With human error moving out of the question in terms of reasons for an accident, the roads would become significantly safer for everybody. This would mean less crashes, decreased chances of potential damage to vehicles and less chance of being caught in traffic behind an incident.
This means faster delivery times, not being late for meetings and a more reliable timing for when certain products or services can be delivered.
As the safety of the roads increases, the chances of delays that are often caused by bad driving will be eliminated. This can be anything from a crash that stops traffic on a road through to somebody merging without looking and causing the cars behind them to brake.
As these cars are going to be a huge combination of sensors, it would also be far easier to choose the best route to take if there are hold ups in one area. This would not just be in a redirect sense like a satnav, but with every car being able to communicate, it would be possible to see how many cars are going a particular way, then optimizing a route to avoid excess traffic.

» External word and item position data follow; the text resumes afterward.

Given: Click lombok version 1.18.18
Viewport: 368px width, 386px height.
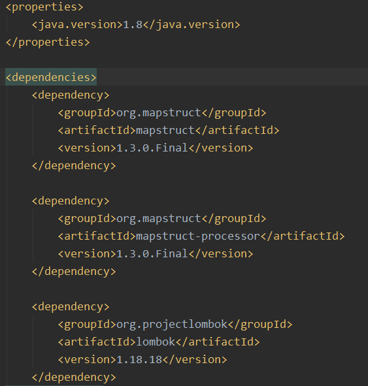Looking at the screenshot, I should [x=139, y=359].
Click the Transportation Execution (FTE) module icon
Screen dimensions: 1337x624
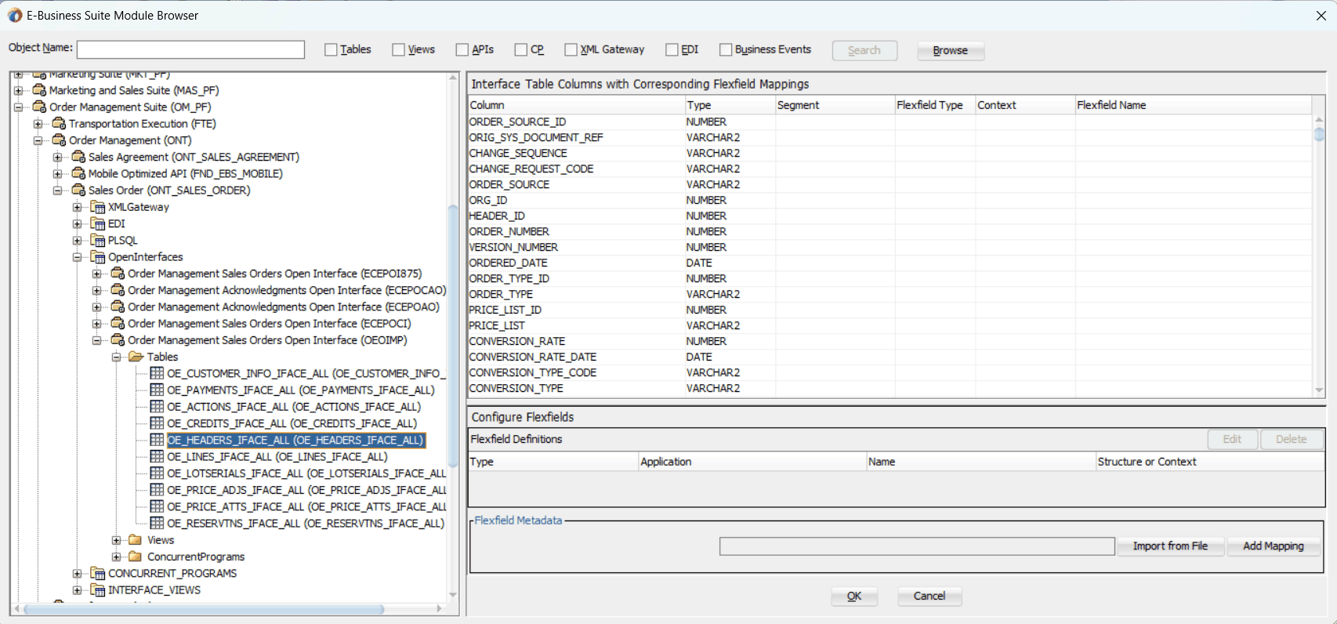click(59, 124)
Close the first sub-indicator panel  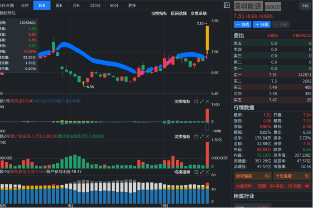pyautogui.click(x=207, y=101)
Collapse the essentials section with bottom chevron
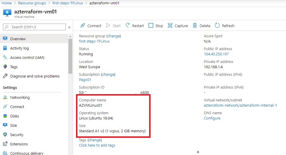The height and width of the screenshot is (155, 286). pos(198,152)
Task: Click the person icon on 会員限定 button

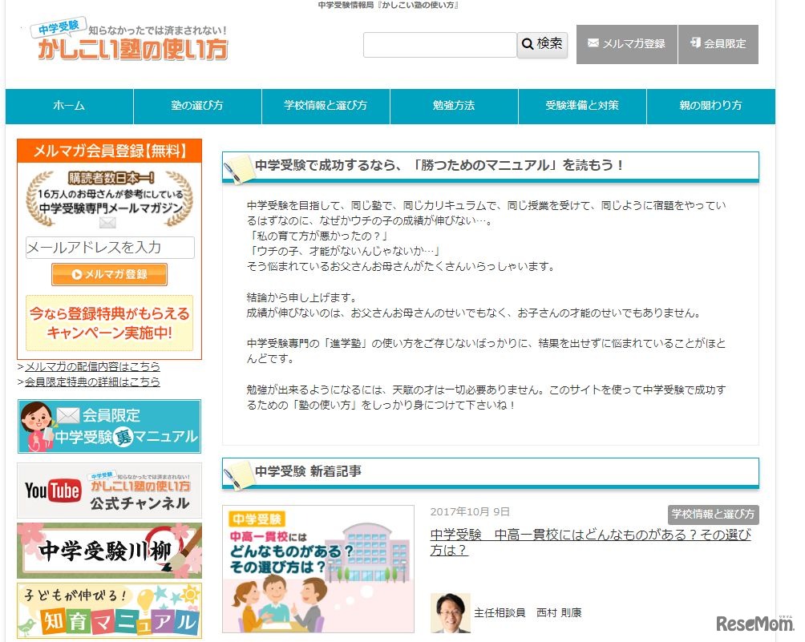Action: pos(694,44)
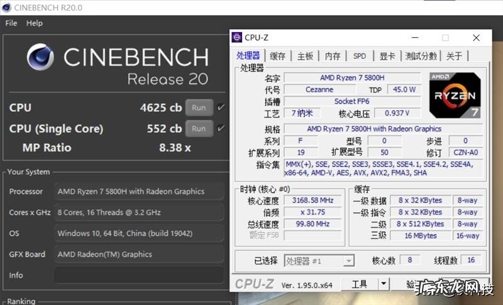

At the moment when a customer is expecting a delivery, the most accurate tracking that they can get is that a package is in a certain building or within a certain segment of the delivery process. With driverless cars, there would be a significant increase in the numbers of trackable metrics.
This would mean that it would be possible to see when something is going to be delivered in real time. You would be able to see exactly where a package is on the road. With a smarter, more connected and more intuitive fleet of delivery vehicles, this would be considerably easier than it currently is.
With the added predictability of transit times, it would be possible to narrow down delivery times to within a few minutes, rather than the ‘between these two times’ model that currently exists.
Having a smarter and more connected fleet would allow vehicle maintenance to be significantly improved. With the metrics available to companies, it would be possible to identify wear and degrading of parts before they cause more significant damage and cost more to replace. This would decrease down time on vehicles for repairs and also decrease the amount spent on replacement parts as smaller and cheaper parts could be fixed in time rather than needing to replace larger and more expensive units.